Thousands of businesses are in danger of falling foul of the new Data Protection Act, which regulates details held about employees, clients and suppliers.

According to the South Eastern Society of Chartered Accountants (SESCA), the revised act is so complicated most firms are finding it difficult to ensure their data is held lawfully and fairly.

Society president George Holdstock said there were now tighter controls over records and organisations were required to be more open about the intended use of information.

It was essential for firms to examine their records and decide if the information was relevant and up to date.

He said: "Some requirements, such as how long details of former employees should be kept, aren't at all clear.

"The decision will depend on the size of the business, the number of employees and the type of data held."

In some cases, such as bank details for paying wages, the consent of individuals can be assumed.

But for retention of other sensitive data, explicit consent must be obtained.

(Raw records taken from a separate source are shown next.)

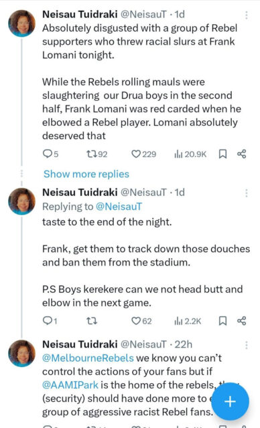The height and width of the screenshot is (428, 260).
Task: Like the reply tweet with 62 likes
Action: (141, 321)
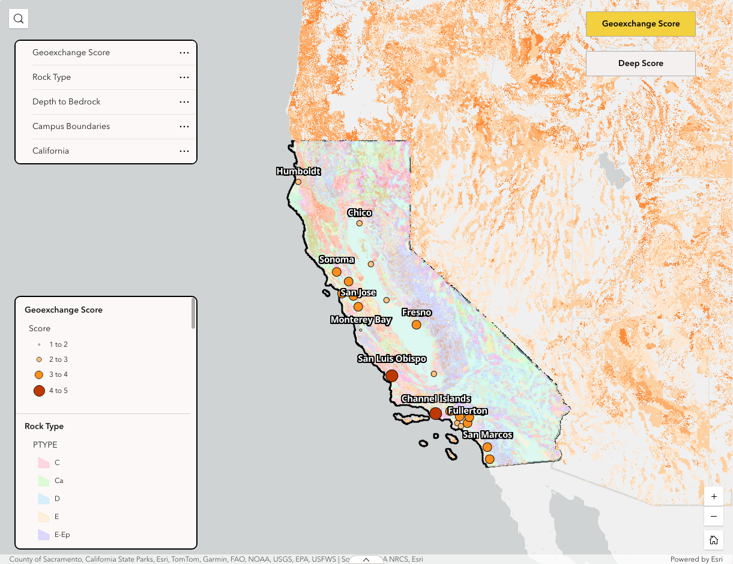Click the Fresno campus point
Screen dimensions: 733x564
pos(417,325)
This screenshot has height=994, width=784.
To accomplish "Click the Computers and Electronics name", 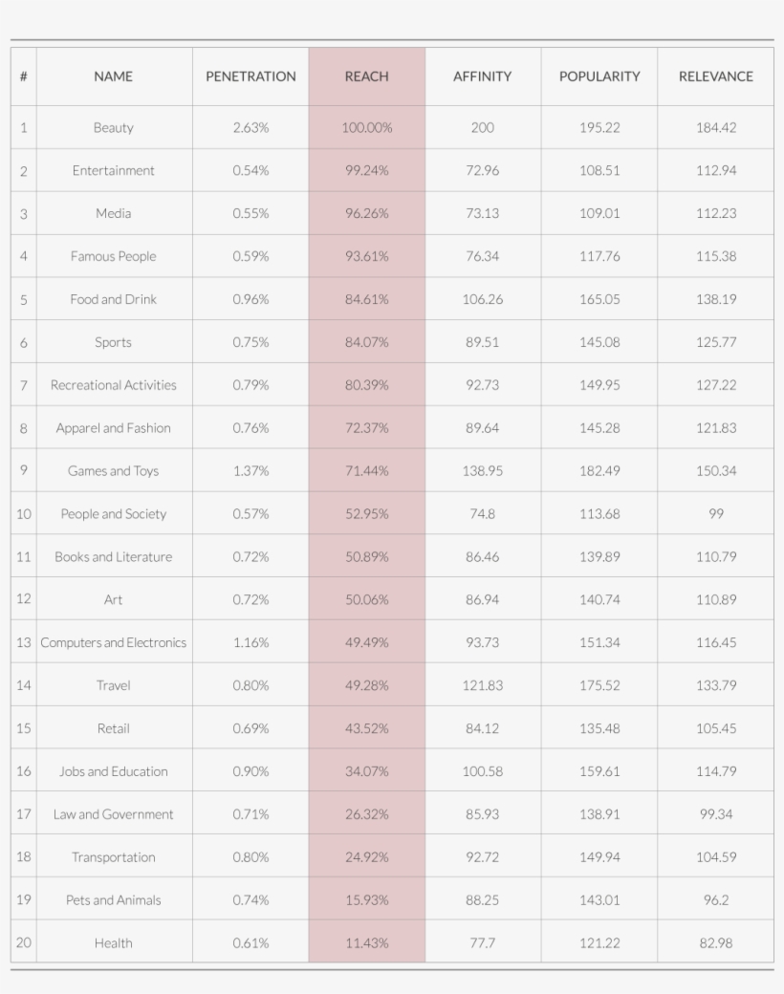I will point(113,642).
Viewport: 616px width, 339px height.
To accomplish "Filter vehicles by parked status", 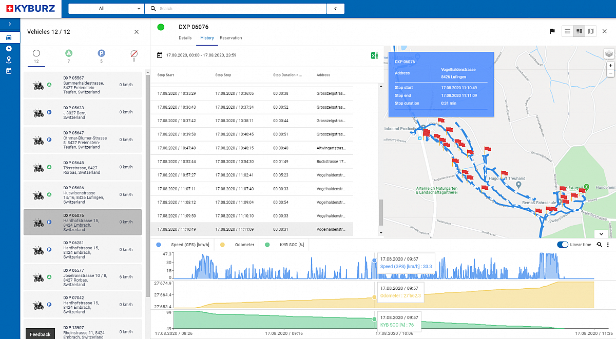I will [x=101, y=54].

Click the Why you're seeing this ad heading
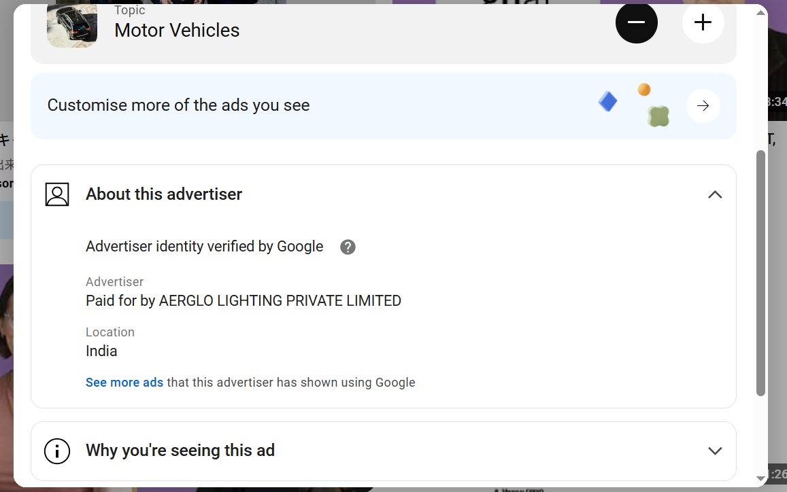180,451
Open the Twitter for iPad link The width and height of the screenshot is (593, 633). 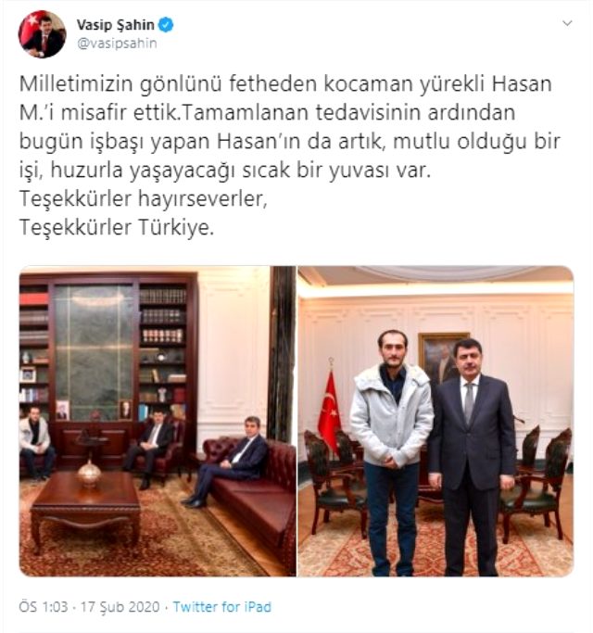tap(222, 607)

Mr Holdstock said: "This could involve medical histories, political affiliations and details of ethnic origin.

"The new law also covers some types of paper files as well as computer records and practice will vary widely from company to company."

The Data Protection Commission has launched a campaign called Information Padlock aimed at firms requesting personal details.

Firms displaying the padlock symbol agree to explain why information is being requested and how it will be used.

Companies in breach of the Data Protection Act could have to pay compensation for any financial loss or personal distress.